** Opening DATASET RECORDS block **

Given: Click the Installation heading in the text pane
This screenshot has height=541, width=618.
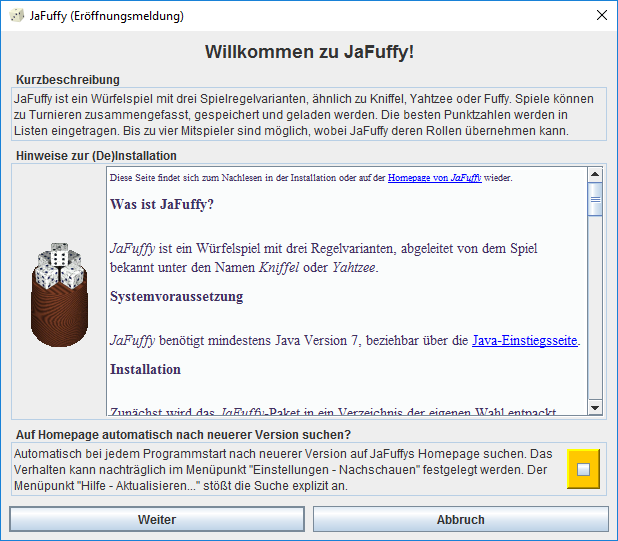Looking at the screenshot, I should 145,369.
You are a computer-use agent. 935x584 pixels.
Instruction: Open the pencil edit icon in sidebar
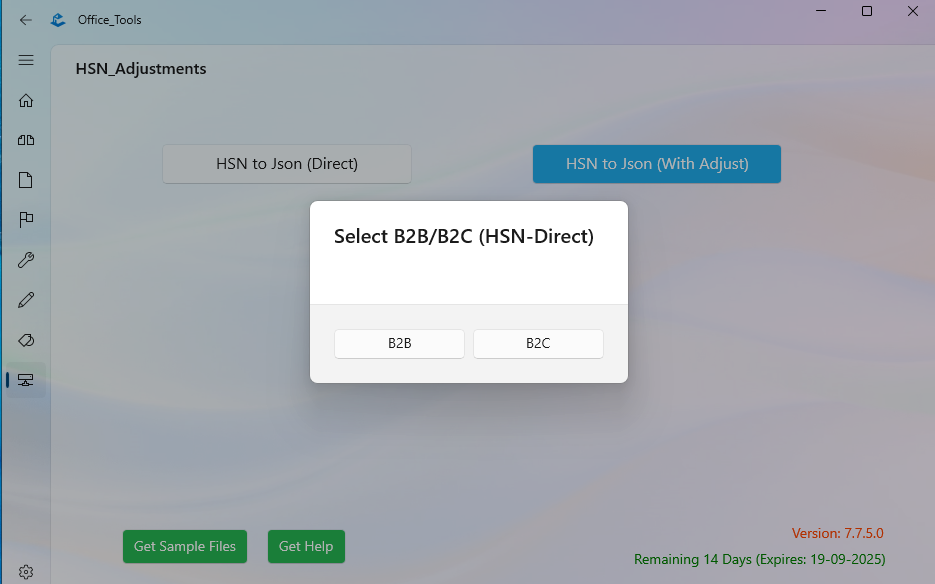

** Closing DATASET RECORDS block **

## [THE TASK]
Make an exact copy of all the material, but keep the pictures out of it.

## [TASK ANSWER]
Given: Click the Installation heading in the text pane
This screenshot has height=541, width=618.
Looking at the screenshot, I should 145,369.
You are a computer-use agent. 935x584 pixels.
Instruction: Open the pencil edit icon in sidebar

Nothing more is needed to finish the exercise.